Menuju konten utama

Pesan Gus Ipul saat Mengukuhkan 430 Wisudawan Poltekesos Bandung

Gus Ipul menyampaikan tiga pesan penting untuk para wisudawan Poltekesos Bandung agar mereka berhasil menjadi pekerja sosial yang ideal. 

Pesan Gus Ipul saat Mengukuhkan 430 Wisudawan Poltekesos Bandung
Menteri Sosial Saifullah Yusuf (Gus Ipul) menghadiri Sidang Senat Terbuka Wisuda Magister Terapan dan Sarjana Terapan Politeknik Kesejahteraan Sosial (Poltekesos) Bandung Tahun 2025 di Gedung Sabuga, Kamis (25/9/2025). FOTO/dok.Kemensos
Jadikan tirto.id sumber pilihan pencarian Google

tirto.id - Menteri Sosial, Saifullah Yusuf (Gus Ipul) menghadiri forum Sidang Senat Terbuka Wisuda Magister Terapan dan Sarjana Terapan Politeknik Kesejahteraan Sosial (Poltekesos) Bandung Tahun 2025 pada Kamis (25/9/2025). Dalam acara yang berlangsung di Gedung Sabuga, Kota Bandung tersebut, Gus Ipul datang bersama Wakil Menteri Sosial Agus Jabo Priyono.

Kedatangan Gus Ipul sekaligus untuk mengukuhkan 430 wisudawan Poltekesos Bandung Tahun 2025. Saat berpidato dalam pengukuhan wisudawan, Gus Ipul memberikan tiga pesan penting kepada para lulusan Poltekesos agar berhasil menjadi pekerja sosial yang hebat.

Pertama adalah experience before graduate (pengalaman sebelum gelar). Gus Ipul mengingatkan bahwa gelar akademik bukanlah segalanya. Sebab, proses mengasah pengetahuan, keterampilan, dan nilai jauh lebih penting.

"Ilmu adalah kompas, keterampilan adalah senjata, dan nilai adalah fondasi moral. Tanpa itu semua, perjalanan akan kehilangan arah," kata dia menegaskan.

Kedua, working with heart (bekerja dengan hati). Gus Ipul menyatakan ilmu tanpa hati akan kering, dan praktik tanpa kasih akan kehilangan makna. Karena itu, setiap pekerja sosial mesti mengutamakan kejujuran, konsistensi, dan integritas.

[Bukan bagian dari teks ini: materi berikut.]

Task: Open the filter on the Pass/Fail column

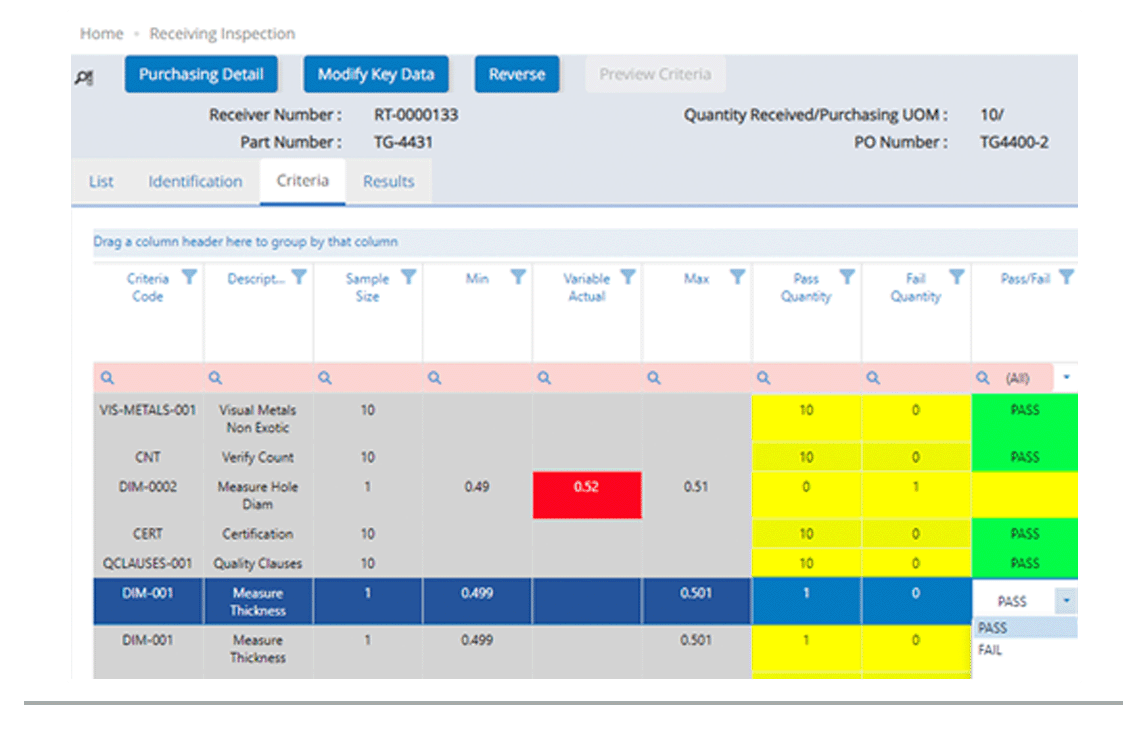Action: [x=1068, y=277]
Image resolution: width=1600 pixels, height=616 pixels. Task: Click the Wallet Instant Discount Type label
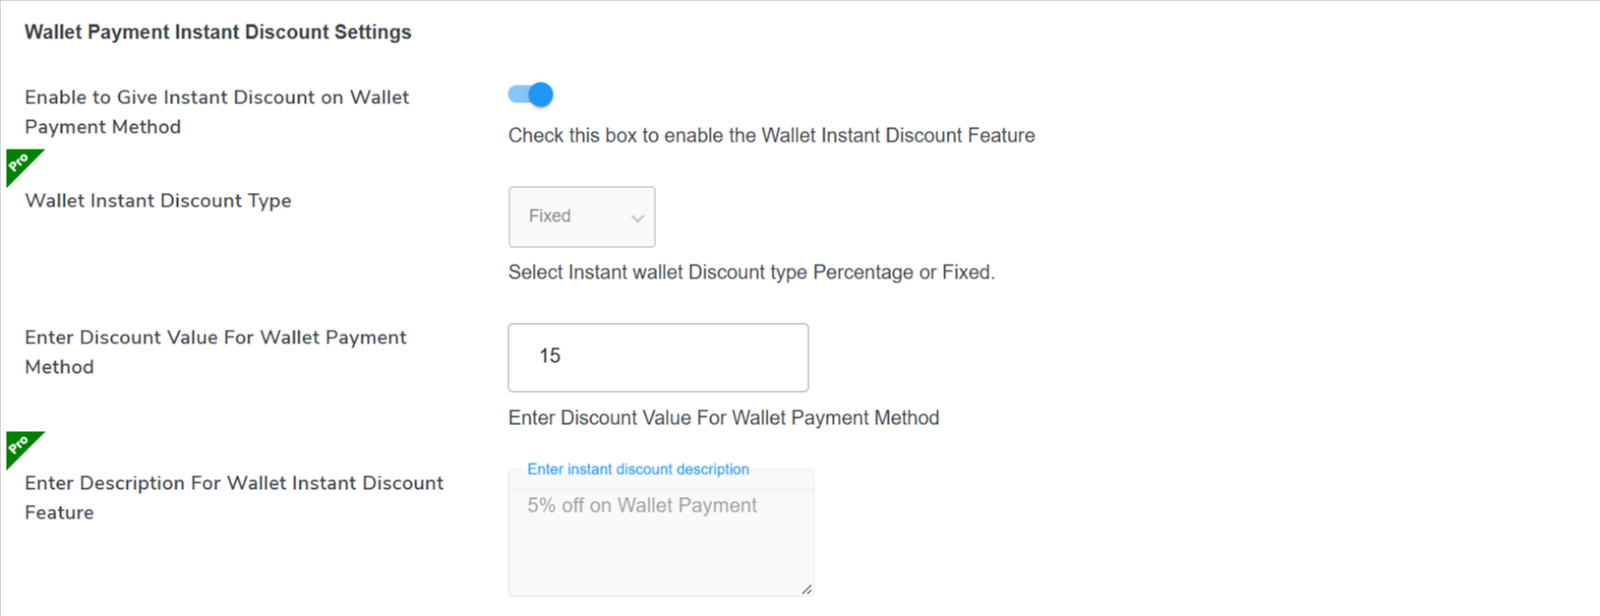point(157,200)
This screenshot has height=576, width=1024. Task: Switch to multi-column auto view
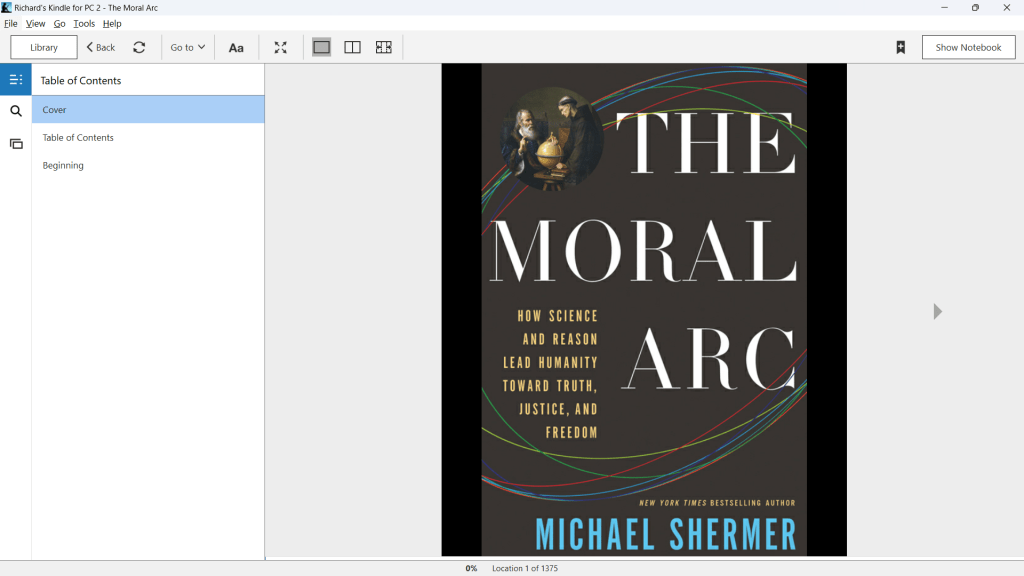pyautogui.click(x=383, y=47)
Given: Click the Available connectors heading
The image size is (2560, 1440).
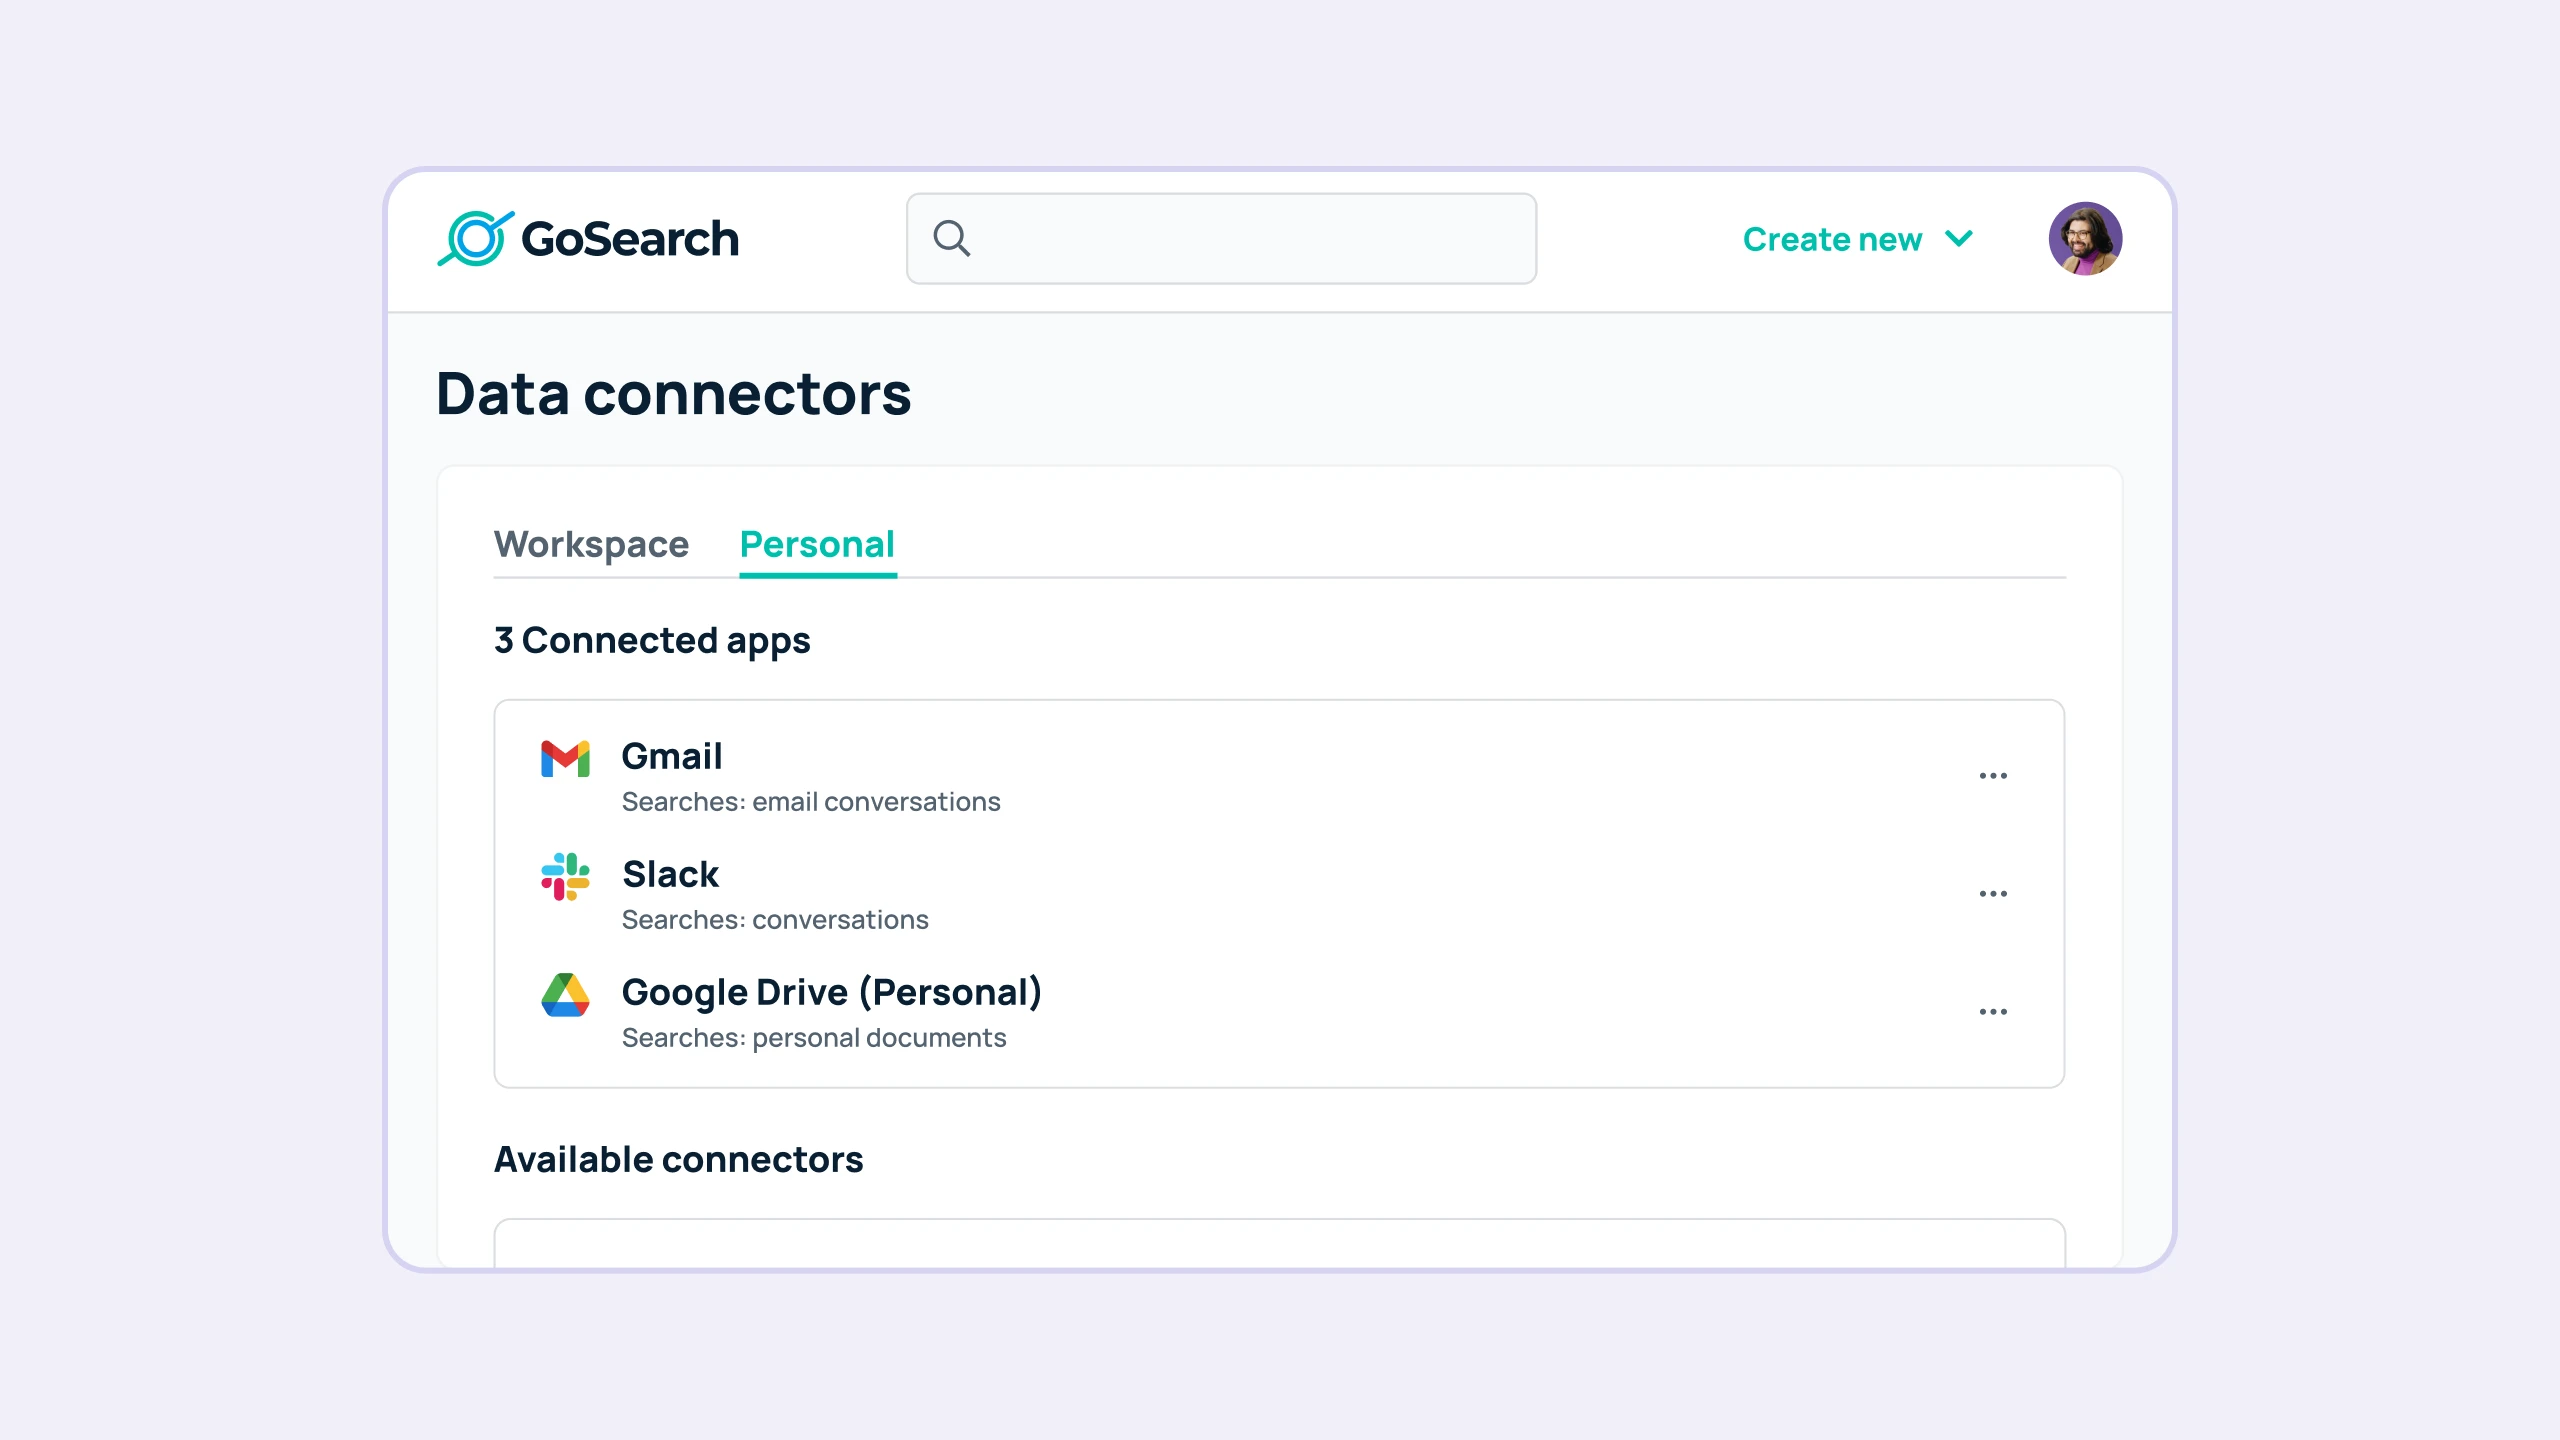Looking at the screenshot, I should click(x=679, y=1159).
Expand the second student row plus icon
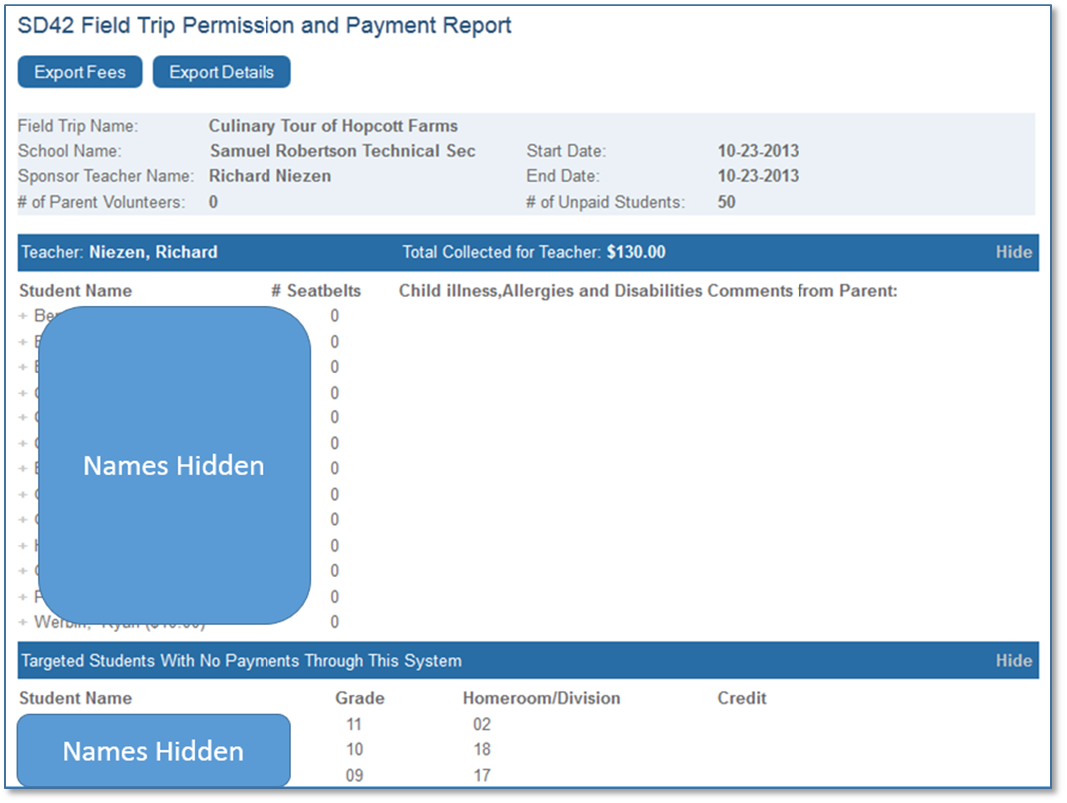Image resolution: width=1067 pixels, height=803 pixels. click(23, 342)
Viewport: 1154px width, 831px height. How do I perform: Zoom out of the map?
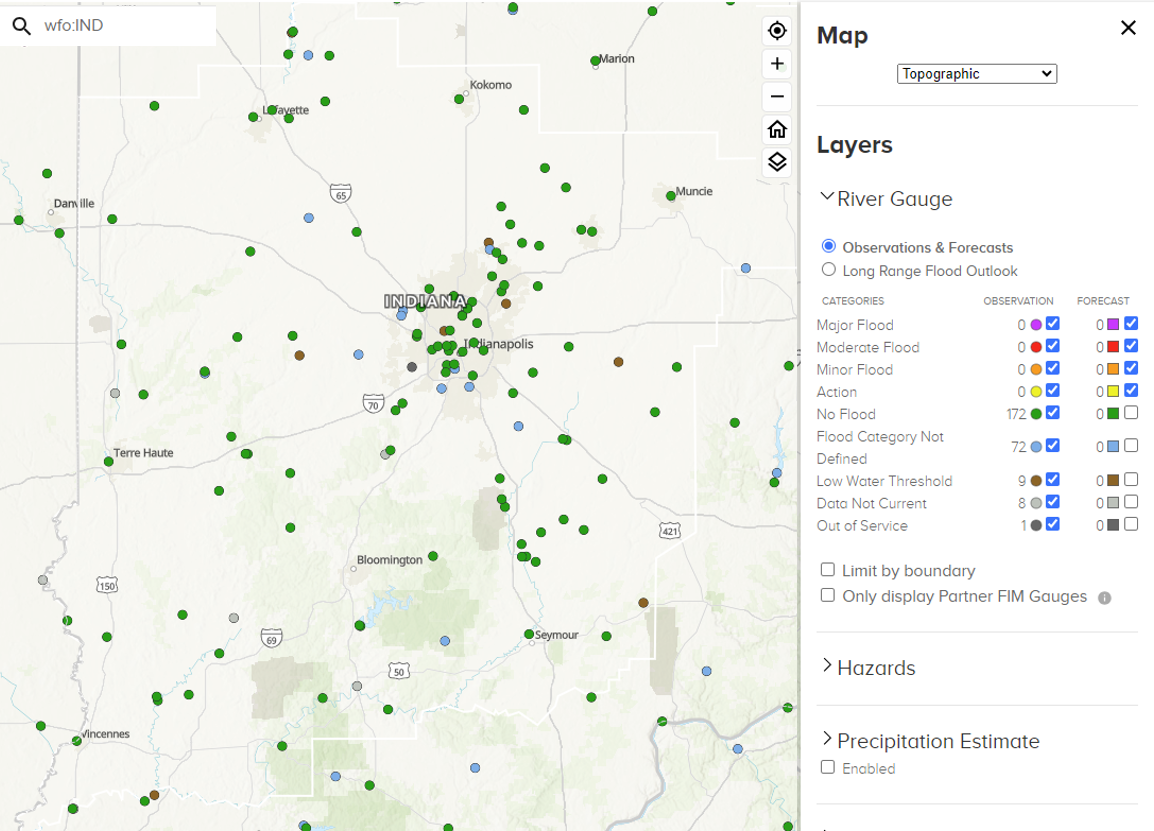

"Berbicaralah dengan empati, rangkullah yang lemah, dan berkolaborasilah dengan siapa pun. Ingatlah, masalah sosial tak pernah bisa diselesaikan seorang diri," kata Gus Ipul.

Ketiga, solidarity of the corps (hidup dalam solidaritas). Menurut Gus Ipul, solidaritas merupakan kekuatan bersama yang mendorong para pekerja sosial untuk merasakan penderitaan sesama, rela berbagi waktu dan tenaga, serta ikhlas mengabdikan diri kepada masyarakat, negara, dan kemanusiaan.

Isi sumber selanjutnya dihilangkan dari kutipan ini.